I’m forever blowing bubbles
Pretty bubbles in the air
I wish that’s the tune my Wheat Porter was playing, but since Sunday I’ve not seen a single bubble come out the airlock, or the lid bulge.
There has clearly been activity there – you can see the krausen (the foamy head of yeast that forms at the peak of fermentation and falls, leaving gunk at the side) has fallen, and there are little CO2 bubbles coming out of the beer.
Compared to the krausen from American v Britain Superpower IPA (dry-hopped Sunday with 4.1g each of Fuggles and Cascade), the Porter krausen is quite insubstantial.
Why I’ve not seen any airlock activity – that puzzles me. It could be that I missed it because the bucket was hidden in the fermentation chamber, but that’s unlikely because the lid didn’t bulge.
It could be because there’s a leak in the lid.
It could be that because I rehydrated the yeast using 250ml of wort and that the starter was very vibrant, that all activity took place in the first day. Maybe the lid did bulge then and I forgot?
Or maybe, horror of horror, my screw-ups on Sunday mean that there’s lots of unfermentable sugars.
Or maybe I didn’t aerate enough?
Or… dammit. Here was me thinking I’d gotten past the stage of worrying about my homebrew!
There’s only one way to find out whether things are going smoothly or not, and that’s to take a hydrometer sample. Maybe I’ll try that tonight – after 4 days I’d expect the gravity to be around the 1.020 mark.
Last night I live-twittered – with photos – my way through a visit to Popeye in Ryogoku.
If there is one bar in Japan I’ll miss when I leave here, it’s Popeye. Just look at the menu – it’s two pages, changes daily, and lists between 40 and 70 beers ON TAP. Click on the images to see the detail of what they had last night – apologise for the quality but unless I reduced down the colours, the shadow of my hand taking the pics just looked creepy:
And side B:
The menu is constantly changing – which means there’s always something new to try, but also create a headache (or should that be toothache) for Chuwy at Boozelist. Chuwy – hope you find the menus above useful for updating the site!

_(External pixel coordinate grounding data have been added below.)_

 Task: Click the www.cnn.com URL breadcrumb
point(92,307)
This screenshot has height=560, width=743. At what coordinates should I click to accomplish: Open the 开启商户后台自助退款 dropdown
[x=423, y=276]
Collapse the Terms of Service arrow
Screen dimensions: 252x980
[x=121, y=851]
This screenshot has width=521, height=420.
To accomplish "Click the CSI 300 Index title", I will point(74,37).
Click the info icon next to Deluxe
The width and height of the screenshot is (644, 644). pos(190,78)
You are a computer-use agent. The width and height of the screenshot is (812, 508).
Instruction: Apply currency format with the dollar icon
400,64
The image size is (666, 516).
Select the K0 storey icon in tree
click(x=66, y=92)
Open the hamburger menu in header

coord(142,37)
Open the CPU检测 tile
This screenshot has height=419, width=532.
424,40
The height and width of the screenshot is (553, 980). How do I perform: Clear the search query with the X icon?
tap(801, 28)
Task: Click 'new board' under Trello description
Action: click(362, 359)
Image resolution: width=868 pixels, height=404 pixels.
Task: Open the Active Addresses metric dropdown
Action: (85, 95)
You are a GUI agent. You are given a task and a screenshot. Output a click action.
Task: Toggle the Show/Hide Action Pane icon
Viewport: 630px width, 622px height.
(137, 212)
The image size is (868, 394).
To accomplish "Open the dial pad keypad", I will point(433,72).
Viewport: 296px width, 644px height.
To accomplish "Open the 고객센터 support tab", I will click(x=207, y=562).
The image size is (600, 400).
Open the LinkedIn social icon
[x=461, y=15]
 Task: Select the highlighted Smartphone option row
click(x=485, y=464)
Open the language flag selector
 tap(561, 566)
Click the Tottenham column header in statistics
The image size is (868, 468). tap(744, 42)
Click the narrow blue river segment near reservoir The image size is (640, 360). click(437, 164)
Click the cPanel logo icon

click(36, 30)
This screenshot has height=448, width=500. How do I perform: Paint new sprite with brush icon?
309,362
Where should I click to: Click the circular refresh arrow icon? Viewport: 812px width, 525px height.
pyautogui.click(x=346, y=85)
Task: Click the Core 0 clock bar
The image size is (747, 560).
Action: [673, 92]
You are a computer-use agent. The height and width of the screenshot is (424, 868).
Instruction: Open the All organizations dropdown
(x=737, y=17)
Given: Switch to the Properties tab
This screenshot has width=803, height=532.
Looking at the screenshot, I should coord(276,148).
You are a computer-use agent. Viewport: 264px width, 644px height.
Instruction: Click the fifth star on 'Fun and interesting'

One of the unique features of Popeye is “Hop Heart”, shown at the top left of side B of the menu.
Here they run one of the hand pumped beers through hops while pouring it. In the picture below you can see the two small tanks at the bottom containing the hops:
Last night’s hops were Amarillo and Cascade. I’ve no idea how often they change the hops – I hope it’s daily; I should probably ask next time I go.
Last night’s Hops Heart beer was Ozenoyukidoke IPA which they had on hand pump and CO2 draft. That means one single beer was available in four different ways in the same bar – hand pump, hand pump through cascade, hand pump through Amarillo, CO2 draft – mind boggling!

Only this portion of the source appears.